* _Atividade A_: Liste todos os artigos de lei citados no acórdão, com o código a que cada um pertence.
* _Atividade B_: Reescreva o trecho do acórdão entre "2) Com efeito, afigura-se" e "no ponto 39).", inclusive, trocando "tribunal" por "juiz".

Acórdão nº 426/07.9GCLRA.C1 de Court of Appeal of Coimbra (Portugal), 17 de Setembro de 2008

Magistrado ResponsávelRIBEIRO MARTINS
Data da Resolução17 de Setembro de 2008
EmissorCourt of Appeal of Coimbra (Portugal)

Acordam em conferência na Secção Criminal da Relação de Coimbra I – 1- No processo n.º 426/07 do 1º Juízo criminal de Leiria, VA foi condenado na pena de 12 anos de prisão pela prática dum crime de homicídio qualificado na previsão dos art.ºs 131º e 132º/1 e 2 alíneas h) e i) do Código Penal.

2- O arguido recorre, concluindo – 1) Salvo o devido respeito, está-se em crer que a decisão em recurso incorre no vício da alínea b) do art.º410°/2 do Código de Processo Penal.

2) Com efeito, afigura-se ao recorrente que a peça tida em mira incorre no vício consistente na contradição insanável na fundamentação.

3) Na verdade, o tribunal dá por demonstrada a materialidade constante dos pontos 31) a 38) e simultaneamente dá por provada a materialidade inserta no ponto 39).

4) Circunstancialismo que, na óptica do recorrente, consubstancia a elencada vicissitude exprobrada pelo inciso normativo nomeado.

5) Está-se em crer que constitui aporia incontornável o dar-se por verificado que o arguido padece da patologia de Sindroma de Asperger, com o co-natural condicionamento em termos de personalidade e capacidade volitiva gerador de instabilidade emocional e motivador de dificuldades de relacionamento traduzida em comportamentos regressivos e traços psicopáticos e, simultaneamente que o mesmo tinha capacidade de entender o que fazia e podia determinar-se por tal entendimento.

6) Tal configura patente contradição, sobretudo se analisarmos o texto em causa sob o prisma das regras da experiencia comum que o texto legal em referência elege como padrões observáveis.

7) Deve frisar-se, ainda, que a tal actuação é credora de uma contundente verberação na medida em que se valora erradamente os dados fluentes dos contributos periciais.

8) Sendo certo que a valoração imperfeita, porque irremediavelmente escassa, em que se incorreu irrompe, manifestamente, "contra legem".

9) Efectivamente o artigo 163° do CPP subtrai a prova pericial à livre convicção do julgador, 10) Sendo certo que o n°2 do mencionado inciso taxa um especial dever de fundamentação quando existir essa referida divergência.

Registros salvos
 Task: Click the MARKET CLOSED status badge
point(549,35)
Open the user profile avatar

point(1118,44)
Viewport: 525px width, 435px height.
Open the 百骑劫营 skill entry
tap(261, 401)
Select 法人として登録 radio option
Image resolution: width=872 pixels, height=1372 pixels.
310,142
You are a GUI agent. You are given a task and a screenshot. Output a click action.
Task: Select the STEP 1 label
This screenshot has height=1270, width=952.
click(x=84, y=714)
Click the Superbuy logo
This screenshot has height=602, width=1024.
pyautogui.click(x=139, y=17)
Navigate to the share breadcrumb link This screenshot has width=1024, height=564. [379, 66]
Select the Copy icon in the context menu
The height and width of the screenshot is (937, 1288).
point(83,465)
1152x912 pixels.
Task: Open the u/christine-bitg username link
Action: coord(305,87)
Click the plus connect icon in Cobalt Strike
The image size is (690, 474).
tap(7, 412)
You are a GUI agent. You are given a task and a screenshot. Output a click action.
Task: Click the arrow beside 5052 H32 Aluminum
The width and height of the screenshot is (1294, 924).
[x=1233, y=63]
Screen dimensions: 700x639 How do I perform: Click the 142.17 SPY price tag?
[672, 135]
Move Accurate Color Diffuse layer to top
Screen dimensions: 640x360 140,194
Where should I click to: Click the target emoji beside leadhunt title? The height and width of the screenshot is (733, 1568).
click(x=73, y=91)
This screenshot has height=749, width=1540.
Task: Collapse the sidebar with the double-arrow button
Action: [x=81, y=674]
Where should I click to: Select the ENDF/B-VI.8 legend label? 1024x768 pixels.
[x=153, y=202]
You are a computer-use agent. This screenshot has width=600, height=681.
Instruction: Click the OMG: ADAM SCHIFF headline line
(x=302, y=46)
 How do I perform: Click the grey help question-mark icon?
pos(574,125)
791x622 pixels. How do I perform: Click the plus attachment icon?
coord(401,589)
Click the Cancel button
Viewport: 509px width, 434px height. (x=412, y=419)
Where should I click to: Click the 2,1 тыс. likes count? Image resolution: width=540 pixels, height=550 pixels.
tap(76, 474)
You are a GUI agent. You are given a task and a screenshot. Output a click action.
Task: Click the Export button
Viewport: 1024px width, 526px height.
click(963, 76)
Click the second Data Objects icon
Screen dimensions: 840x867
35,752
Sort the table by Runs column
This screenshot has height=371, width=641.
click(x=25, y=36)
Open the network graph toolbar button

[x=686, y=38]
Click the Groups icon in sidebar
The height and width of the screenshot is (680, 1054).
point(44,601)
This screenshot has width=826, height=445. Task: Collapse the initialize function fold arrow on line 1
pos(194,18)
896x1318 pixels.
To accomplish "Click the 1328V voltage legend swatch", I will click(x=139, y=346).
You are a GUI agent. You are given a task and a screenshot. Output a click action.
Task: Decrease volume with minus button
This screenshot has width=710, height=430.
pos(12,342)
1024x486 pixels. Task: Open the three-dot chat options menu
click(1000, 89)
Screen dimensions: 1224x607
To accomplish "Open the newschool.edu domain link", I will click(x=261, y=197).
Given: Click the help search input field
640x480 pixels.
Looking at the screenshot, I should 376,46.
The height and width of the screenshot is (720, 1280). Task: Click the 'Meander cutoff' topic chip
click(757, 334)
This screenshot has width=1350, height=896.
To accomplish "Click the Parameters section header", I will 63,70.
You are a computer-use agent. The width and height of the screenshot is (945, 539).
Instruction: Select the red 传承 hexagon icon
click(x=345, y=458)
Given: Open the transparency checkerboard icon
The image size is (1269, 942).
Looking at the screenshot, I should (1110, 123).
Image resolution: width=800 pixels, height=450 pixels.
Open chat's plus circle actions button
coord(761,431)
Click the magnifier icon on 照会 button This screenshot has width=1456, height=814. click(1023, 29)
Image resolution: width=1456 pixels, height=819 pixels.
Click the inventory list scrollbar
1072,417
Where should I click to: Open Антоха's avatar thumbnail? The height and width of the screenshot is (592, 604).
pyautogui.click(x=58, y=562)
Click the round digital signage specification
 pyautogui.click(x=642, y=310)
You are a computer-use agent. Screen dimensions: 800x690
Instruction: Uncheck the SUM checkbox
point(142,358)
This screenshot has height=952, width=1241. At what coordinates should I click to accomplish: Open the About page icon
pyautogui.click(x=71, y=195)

* _Solução A_:
Art. 131º do Código Penal
Art. 132º do Código Penal
Art. 410º do Código de Processo Penal
Art. 163º do Código de Processo Penal (CPP)

* _Solução B_:
2) Com efeito, afigura-se ao recorrente que a peça tida em mira incorre no vício consistente na contradição insanável na fundamentação.

3) Na verdade, o juiz dá por demonstrada a materialidade constante dos pontos 31) a 38) e simultaneamente dá por provada a materialidade inserta no ponto 39).